À propos de Oxygen PDF Chemistry

Convertisseur HTML5/XML vers PDF - avec styles CSS.

Oxygen PDF Chemistry allows you to obtain PDF output from HTML or XML documents simply by styling them with CSS. It is a CSS Paged Media processor based on the open-source Apache FOP XSL-FO engine. Its main purpose is to provide you with a simple tool that allows you to leverage your CSS knowledge to create printable deliverables. It is particularly useful for generating technical documentation.

Key Features

  • Styling Control - Control all aspects of the styling in your output. Avoid or force page breaks for specific content, automatic hyphenation, customize page headers, footers, footnotes, columns, tables, lists, graphics, element positioning, cross references, create a table of contents, provide bookmarks, align blocks, and much more.
  • Simplicity - Perfect for those who are familiar with CSS, PDF Chemistry makes it very easy to style, customize, and test your PDF output without having to work with complicated xsl:fo customizations.

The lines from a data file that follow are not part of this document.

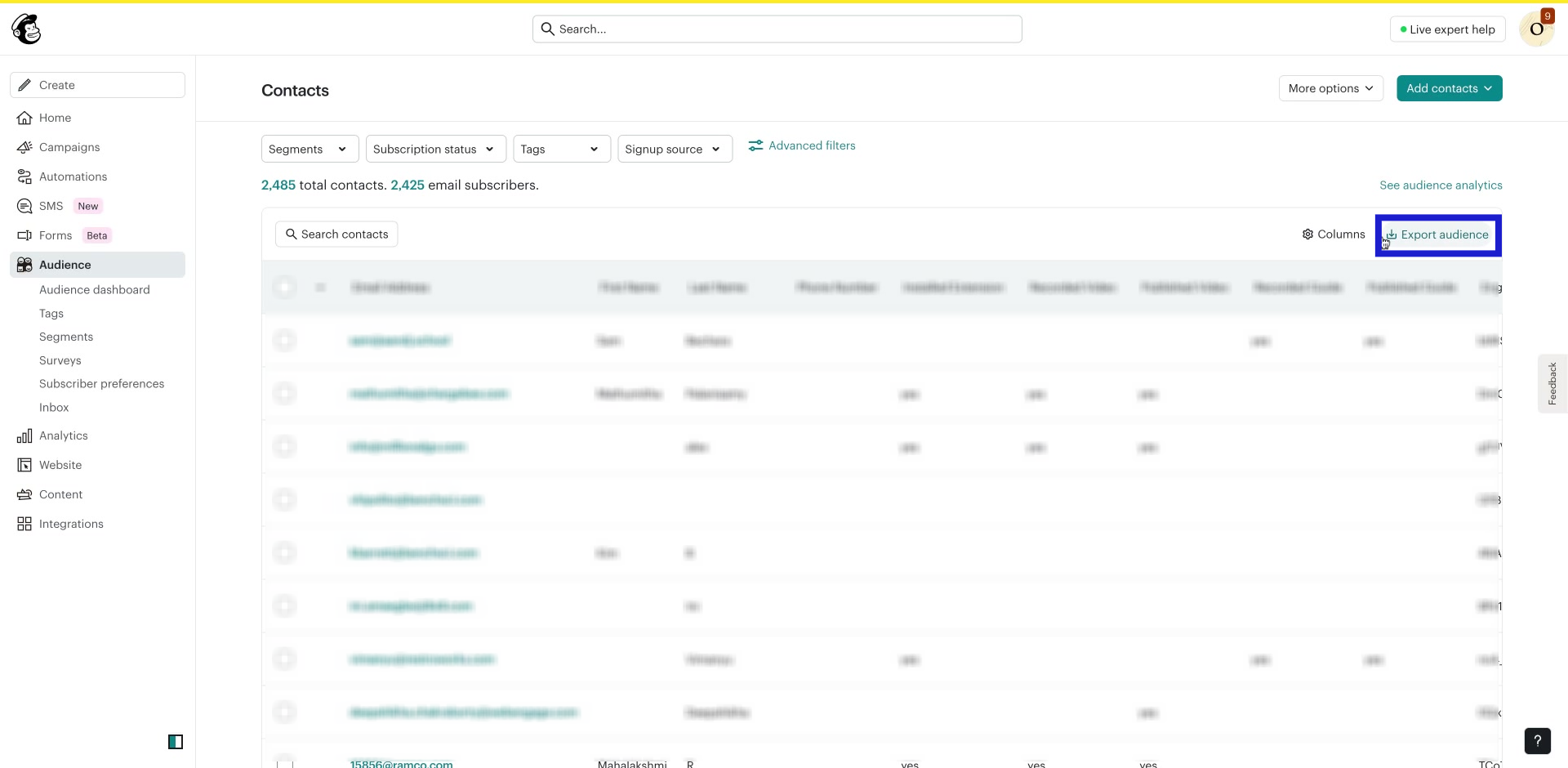Image resolution: width=1568 pixels, height=768 pixels.
Task: Switch to the Surveys section
Action: [60, 359]
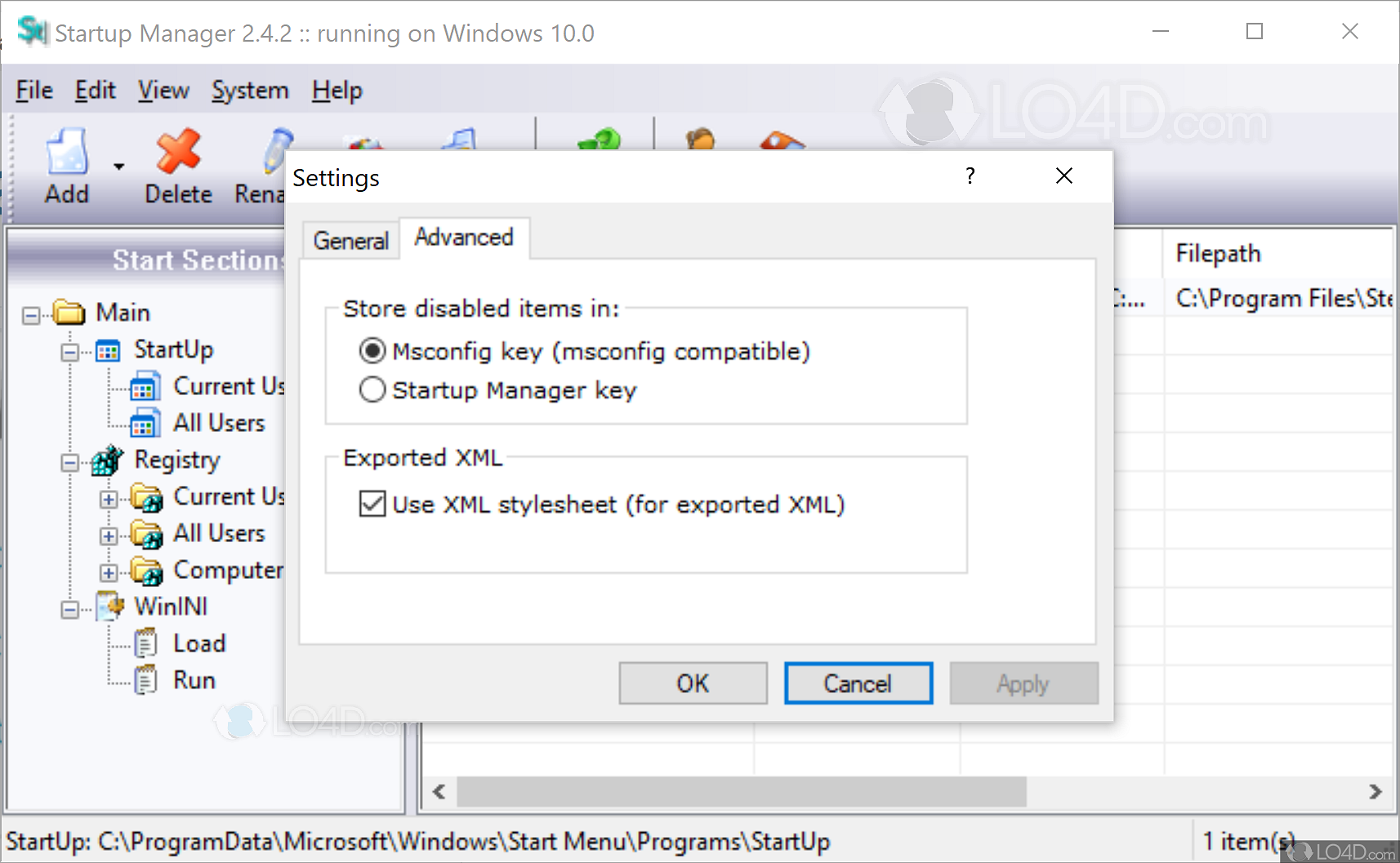Click the Settings dialog help question mark
The image size is (1400, 863).
pos(970,176)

It can be used from a command line or selected as a processor for PDF transformation scenarios within Oxygen XML Editor/Author.
  • Font Flexibility - In addition to common TrueType fonts, PDF Chemistry supports web fonts, Google fonts, automatically embedded fonts, and a combination of font families to cover large character ranges, including Arabic, Hebrew, and Asian languages. You can also use fallback fonts to provide rendering coverage across all devices.
  • Accessibility - PDF Chemistry adheres to government accessibility requirements (508 compliance), helping you to make your PDF output accessible to end users who are blind or visually impaired.
  • Internationalization - Create CSS capable of rendering multi-lingual content. PDF Chemistry provides support for right to left (RTL) text, ligatures, and changing static text depending on the language.
  • Web Standards - Improve Web content using PDF Chemistry to publish XML or HTML5 documents. It supports raster images (JPEG, PNG, GIF, etc.), vector images (SVG, MathML, PDF, etc.), and CSS3 syntax.